If you are in a rush take a look at
4. Overview of libhext's extendable types at the bottom of this page.
-
hext::Rule:
As seen above, Rules are at the center of it all. Rules contain all
the information that is required to match and capture data.
Rules are trees: A Rule may have children and siblings, which
themselves are Rules. Each Rule contains a vector of hext::Match and
hext::Capture, these are responsible for matching and capturing
individual HTML elements.
Rule::extract expects an object of type hext::Html and returns a hext::Result, which is a type alias for std::vector<std::multimap<std::string, std::string>>. Each multimap contains a complete Rule tree match, where each string pair contains the name and value returned by a Capture. - hext::Html: hext::Html's constructor expects a const char * containing UTF-8 encoded HTML. hext::Html does not copy the buffer, therefore the buffer must outlive the object.
-
hext::Match:
This is the common base class for all matching mechanisms in Hext,
with the exception of HTML tags, which are matched by the rule itself.
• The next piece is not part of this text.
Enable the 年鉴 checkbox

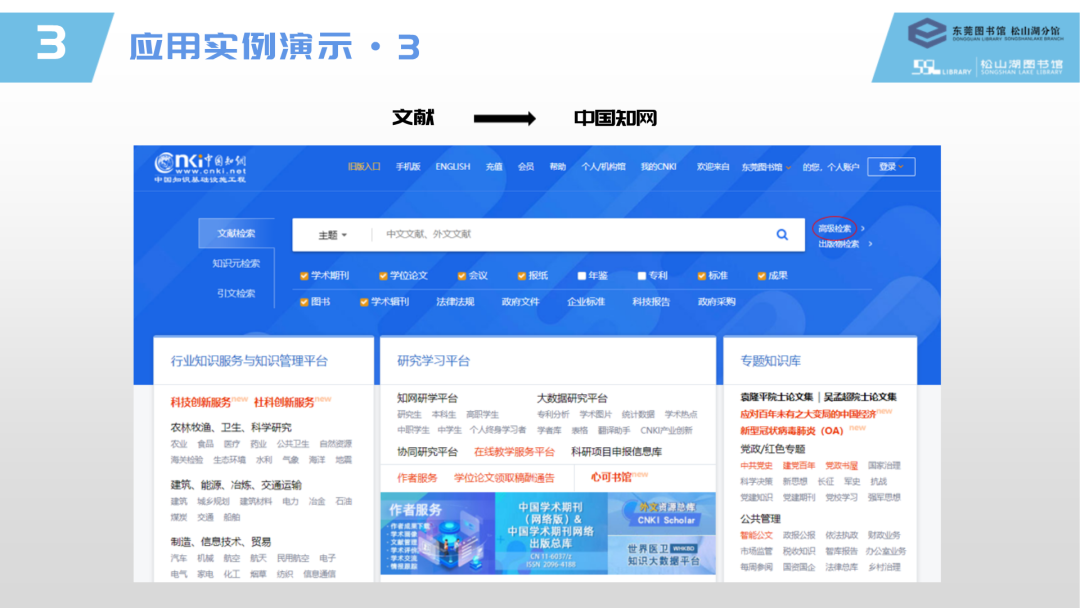pos(582,276)
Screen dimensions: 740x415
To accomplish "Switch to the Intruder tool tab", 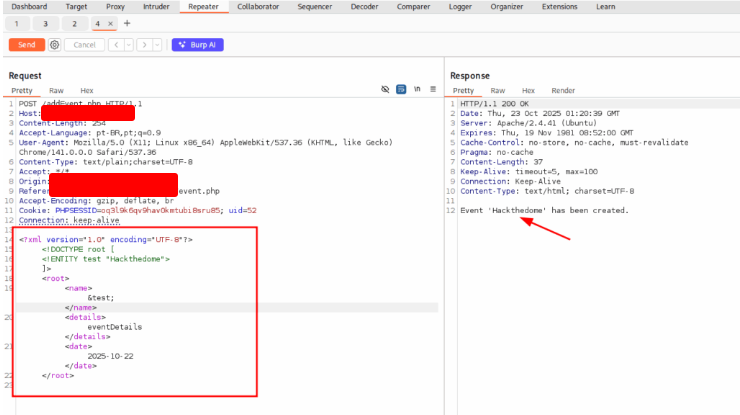I will point(156,6).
You can create your own by inheriting Match and overriding
Match::matches.
Rules accept Matches via
Rule::append_match.
The following subclasses of Match are available out of the box: AttributeCountMatch, AttributeMatch, ChildCountMatch, FunctionMatch, FunctionValueMatch, NegateMatch, NthChildMatch and OnlyChildMatch. -
hext::Capture:
This is the common base class for all capture mechanisms in Hext.
As with hext::Match you can create your own by inheriting Capture.
Rules accept Captures via
Rule::append_capture.
Captures may extract one name-value pair. A capture's name does not have to be unique. There are two subclasses of hext::Capture available out of the box: AttributeCapture, which extracts content from an HTML element's attribute and FunctionCapture, which captures the result of a function that accepts HTML elements as its argument. -
hext::StringPipe:
Both AttributeCapture and FunctionCapture may be given a StringPipe.
StringPipes transform a string before it is captured. For example,
there is
hext::CollapseWsPipe
which trims and collapses whitespace in a string, or
hext::RegexPipe which filters a string according to a regular
expression. StringPipes are linked lists and may therefore be chained.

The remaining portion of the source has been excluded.